Me imagino que PSOE y Unidas Podemos, después de obligar a sus diputados a tragar el sapo de Enrique Arnaldo, ya están encuadernando la obra selecta del magistrado: los 331 artículos que publicó en El Imparcial, donde despacha sin ambages ni medias tintas los asuntos que antes le preocupaban y a partir de ahora lo ocupan como miembro del Tribunal Constitucional. Puedo afirmar sin riesgo a equivocarme que los partidos del Gobierno ya están desbrozando aquel filón de sentencias periodísticas, párrafo a párrafo, en busca de motivos para recusar al infumable magistrado cada vez que hinque el diente a temas sensibles. Tarde piaron. Aunque consigan apartarlo, lo que está por ver, el daño mayor ya está hecho: el prestigio del Tribunal Constitucional ha recibido una estocada letal en forma de Arnaldo. Un rejón del que son corresponsables los dos partidos que gobiernan y el que aspira a hacerlo. Los tres: el PP, por proponer a quien propuso; el PSOE y Podemos, por consentirlo. El primero secuestra la institución y los segundos pagan el infame rescate.
No soy ingenuo. Los partidos siempre proponen candidatos ideológicamente afines. Pero el sistema requiere que los magistrados mantengan, al margen de quien los ha propuesto, presunción de independencia. Por eso son intocables una vez nombrados: nadie puede removerlos durante su mandato. Por eso el prestigio se considera aval de independencia: un antídoto contra la sumisión agradecida. Las apariencias, como en el caso de la mujer del César, importan. Cada vez que un «conservador» vota con los «progresistas», o a la inversa, la imagen de independencia se refuerza. El sistema gana. Si el tribunal funciona siempre en bloques, sin fisuras ni ósmosis, surgen dudas sobre la independencia de unos y otros. Y las sospechas minan el sistema.

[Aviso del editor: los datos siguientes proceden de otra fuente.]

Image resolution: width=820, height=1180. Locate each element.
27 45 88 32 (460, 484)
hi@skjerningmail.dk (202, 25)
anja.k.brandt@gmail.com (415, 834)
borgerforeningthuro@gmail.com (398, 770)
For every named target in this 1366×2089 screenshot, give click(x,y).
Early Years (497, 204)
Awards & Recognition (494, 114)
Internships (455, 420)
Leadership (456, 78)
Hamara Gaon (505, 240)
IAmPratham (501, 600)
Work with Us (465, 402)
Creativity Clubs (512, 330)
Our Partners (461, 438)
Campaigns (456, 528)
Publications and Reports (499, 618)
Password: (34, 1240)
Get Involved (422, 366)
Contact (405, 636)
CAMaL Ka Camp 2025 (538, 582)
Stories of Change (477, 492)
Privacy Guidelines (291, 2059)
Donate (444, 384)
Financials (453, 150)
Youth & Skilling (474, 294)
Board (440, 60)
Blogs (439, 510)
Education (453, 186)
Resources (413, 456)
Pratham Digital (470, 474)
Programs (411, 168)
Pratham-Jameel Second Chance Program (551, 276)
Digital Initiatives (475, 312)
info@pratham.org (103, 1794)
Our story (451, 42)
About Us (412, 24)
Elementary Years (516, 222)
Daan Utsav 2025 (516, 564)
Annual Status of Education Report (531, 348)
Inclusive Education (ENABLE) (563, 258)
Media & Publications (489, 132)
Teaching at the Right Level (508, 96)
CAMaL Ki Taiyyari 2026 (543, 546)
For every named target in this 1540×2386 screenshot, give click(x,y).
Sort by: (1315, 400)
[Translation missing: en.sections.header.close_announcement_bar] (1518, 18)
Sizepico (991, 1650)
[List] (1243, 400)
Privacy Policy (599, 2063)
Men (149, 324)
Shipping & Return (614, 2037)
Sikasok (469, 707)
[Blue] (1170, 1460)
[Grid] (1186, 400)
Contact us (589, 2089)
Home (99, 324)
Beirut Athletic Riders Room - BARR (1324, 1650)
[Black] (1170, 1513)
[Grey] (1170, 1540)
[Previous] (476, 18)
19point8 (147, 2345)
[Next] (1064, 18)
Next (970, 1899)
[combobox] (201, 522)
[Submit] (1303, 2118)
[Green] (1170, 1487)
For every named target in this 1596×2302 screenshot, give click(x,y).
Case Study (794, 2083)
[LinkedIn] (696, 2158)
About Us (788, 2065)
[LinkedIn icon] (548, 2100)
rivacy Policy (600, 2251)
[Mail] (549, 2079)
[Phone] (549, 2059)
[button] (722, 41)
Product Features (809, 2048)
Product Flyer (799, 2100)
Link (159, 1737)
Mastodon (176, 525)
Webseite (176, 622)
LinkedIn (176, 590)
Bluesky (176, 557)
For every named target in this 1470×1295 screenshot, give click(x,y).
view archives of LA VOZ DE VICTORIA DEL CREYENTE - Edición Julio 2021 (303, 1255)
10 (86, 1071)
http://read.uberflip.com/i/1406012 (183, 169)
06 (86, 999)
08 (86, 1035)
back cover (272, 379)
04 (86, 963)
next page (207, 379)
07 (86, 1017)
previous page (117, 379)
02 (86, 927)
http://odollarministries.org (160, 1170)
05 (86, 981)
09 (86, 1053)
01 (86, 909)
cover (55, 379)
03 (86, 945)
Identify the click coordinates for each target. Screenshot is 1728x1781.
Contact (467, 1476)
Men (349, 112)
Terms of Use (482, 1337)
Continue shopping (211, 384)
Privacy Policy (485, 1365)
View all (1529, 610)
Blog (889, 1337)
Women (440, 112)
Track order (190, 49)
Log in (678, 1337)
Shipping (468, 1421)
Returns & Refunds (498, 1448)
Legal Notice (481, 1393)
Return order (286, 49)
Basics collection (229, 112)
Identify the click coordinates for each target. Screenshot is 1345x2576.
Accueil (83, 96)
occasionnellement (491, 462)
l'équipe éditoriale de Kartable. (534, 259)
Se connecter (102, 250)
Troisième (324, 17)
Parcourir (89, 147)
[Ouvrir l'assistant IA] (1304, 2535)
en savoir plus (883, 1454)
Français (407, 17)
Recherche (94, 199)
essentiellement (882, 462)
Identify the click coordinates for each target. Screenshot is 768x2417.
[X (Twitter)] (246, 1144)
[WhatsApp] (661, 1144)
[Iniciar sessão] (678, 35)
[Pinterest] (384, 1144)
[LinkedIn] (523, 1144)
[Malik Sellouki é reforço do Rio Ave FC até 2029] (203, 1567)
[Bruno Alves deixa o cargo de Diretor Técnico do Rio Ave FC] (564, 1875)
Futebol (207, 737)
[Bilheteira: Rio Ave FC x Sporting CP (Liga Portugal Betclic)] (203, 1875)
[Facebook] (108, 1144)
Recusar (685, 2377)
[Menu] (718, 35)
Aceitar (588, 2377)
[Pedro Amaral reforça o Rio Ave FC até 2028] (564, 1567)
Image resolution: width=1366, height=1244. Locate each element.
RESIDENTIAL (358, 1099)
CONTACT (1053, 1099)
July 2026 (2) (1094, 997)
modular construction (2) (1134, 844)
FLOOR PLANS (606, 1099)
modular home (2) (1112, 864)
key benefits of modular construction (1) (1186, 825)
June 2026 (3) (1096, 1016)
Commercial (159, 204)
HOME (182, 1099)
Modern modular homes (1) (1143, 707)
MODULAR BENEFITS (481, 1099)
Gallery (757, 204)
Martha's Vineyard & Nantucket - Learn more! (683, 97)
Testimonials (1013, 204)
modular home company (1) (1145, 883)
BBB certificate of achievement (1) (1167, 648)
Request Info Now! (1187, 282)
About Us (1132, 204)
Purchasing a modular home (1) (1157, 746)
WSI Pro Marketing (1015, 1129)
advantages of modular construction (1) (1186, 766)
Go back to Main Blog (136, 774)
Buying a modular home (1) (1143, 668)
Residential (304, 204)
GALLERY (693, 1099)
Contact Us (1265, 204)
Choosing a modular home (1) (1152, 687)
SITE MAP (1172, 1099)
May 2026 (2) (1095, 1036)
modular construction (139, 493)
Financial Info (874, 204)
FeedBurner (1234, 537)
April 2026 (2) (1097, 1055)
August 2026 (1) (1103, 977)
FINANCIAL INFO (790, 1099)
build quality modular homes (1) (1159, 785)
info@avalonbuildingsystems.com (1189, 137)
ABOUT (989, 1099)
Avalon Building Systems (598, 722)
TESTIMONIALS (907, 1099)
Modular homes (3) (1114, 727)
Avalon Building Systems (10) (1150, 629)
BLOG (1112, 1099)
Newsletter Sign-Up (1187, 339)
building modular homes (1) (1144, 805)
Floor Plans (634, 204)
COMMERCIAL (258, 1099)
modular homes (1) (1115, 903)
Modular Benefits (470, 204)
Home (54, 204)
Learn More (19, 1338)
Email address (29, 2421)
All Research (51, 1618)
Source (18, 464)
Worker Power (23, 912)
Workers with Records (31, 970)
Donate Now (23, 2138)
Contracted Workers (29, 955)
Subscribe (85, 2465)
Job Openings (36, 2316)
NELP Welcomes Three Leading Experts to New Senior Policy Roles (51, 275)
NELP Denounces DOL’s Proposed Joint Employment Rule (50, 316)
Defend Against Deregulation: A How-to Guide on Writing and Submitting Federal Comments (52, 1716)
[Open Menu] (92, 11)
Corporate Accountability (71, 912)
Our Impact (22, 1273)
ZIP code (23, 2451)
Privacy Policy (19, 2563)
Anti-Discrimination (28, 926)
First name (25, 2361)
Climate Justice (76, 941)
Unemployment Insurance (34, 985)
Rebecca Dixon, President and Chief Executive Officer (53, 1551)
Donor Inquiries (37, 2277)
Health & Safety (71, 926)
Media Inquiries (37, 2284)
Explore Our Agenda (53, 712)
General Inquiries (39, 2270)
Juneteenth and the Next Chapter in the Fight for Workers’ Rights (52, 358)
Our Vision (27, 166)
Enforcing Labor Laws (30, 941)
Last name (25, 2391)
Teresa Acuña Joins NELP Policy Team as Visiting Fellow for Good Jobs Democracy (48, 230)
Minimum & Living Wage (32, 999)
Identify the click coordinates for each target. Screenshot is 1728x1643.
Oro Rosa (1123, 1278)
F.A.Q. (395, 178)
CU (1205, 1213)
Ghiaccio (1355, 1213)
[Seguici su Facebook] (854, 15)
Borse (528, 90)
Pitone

Enrique Arnaldo, magistrado porque una mayoría de diputados obedeció a sus jefes de filas, será el ponente en la vista del recurso del PP contra la ley del aborto. Un recurso que durmió en el cajón durante once años, arropado por la complacencia general, incluida la del PP de Mariano Rajoy: no solo mantuvo la ley cuando dispuso de mayoría absoluta para revocarla, sino que fulminó al ministro Gallardón por intentarlo. Y ahora, unos y otros, sobre todo la izquierda, se echan las manos a la cabeza. El nuevo ponente no engaña, porque ya sentenció la cuestión en un artículo del 15 de marzo del 2009: hizo mofa de la ley de plazos y la tildó de mera «ocurrencia» de una ministra de Zapatero. Lo grave no es que Arnaldo aborrezca el aborto y lo manifieste; a fin de cuentas, a los magistrados del tribunal de garantías no se les pregunta si les agrada o disgusta una norma, sino únicamente si se ajusta o no a la Constitución. Lo realmente grave es que Arnaldo equiparó la ley, engendrada por el Parlamento soberano, con un ucase, el edicto arbitrario de los zares rusos. Cuesta imaginar mayor desprecio al sistema democrático. Y una prueba más fehaciente de que el ponente ya ha tomado su decisión: el ucase es inconstitucional por principio.